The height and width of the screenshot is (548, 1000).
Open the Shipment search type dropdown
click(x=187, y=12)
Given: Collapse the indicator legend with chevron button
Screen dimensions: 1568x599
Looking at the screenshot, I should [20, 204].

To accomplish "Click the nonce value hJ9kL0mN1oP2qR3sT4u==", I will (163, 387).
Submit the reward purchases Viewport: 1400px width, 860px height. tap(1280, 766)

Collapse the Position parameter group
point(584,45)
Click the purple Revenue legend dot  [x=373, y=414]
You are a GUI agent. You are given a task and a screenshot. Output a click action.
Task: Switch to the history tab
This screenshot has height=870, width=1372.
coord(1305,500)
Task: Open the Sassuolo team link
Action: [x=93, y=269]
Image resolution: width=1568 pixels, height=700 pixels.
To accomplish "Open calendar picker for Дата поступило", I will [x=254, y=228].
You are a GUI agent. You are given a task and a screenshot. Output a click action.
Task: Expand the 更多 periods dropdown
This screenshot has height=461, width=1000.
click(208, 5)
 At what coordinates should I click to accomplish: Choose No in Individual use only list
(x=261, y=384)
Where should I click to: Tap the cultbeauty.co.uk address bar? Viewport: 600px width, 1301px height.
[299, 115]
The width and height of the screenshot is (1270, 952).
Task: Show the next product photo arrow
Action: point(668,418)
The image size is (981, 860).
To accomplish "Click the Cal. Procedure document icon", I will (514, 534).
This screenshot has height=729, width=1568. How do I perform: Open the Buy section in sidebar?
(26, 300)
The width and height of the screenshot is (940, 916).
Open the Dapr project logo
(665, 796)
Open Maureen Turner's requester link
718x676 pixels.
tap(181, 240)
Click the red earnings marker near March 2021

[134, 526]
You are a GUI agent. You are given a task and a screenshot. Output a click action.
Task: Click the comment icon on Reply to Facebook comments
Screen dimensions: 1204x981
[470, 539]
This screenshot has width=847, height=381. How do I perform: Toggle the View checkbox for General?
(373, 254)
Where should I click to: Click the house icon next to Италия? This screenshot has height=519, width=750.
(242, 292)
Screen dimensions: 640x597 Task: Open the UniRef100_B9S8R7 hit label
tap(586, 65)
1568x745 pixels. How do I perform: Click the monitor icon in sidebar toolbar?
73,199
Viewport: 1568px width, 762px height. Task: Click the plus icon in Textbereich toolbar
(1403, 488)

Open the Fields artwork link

****************

Return each line of the data above that contains the string "toolbar". Case must match.

1568x745 pixels. How do I perform: Click the monitor icon in sidebar toolbar?
Viewport: 1568px width, 762px height. Task: Click the plus icon in Textbereich toolbar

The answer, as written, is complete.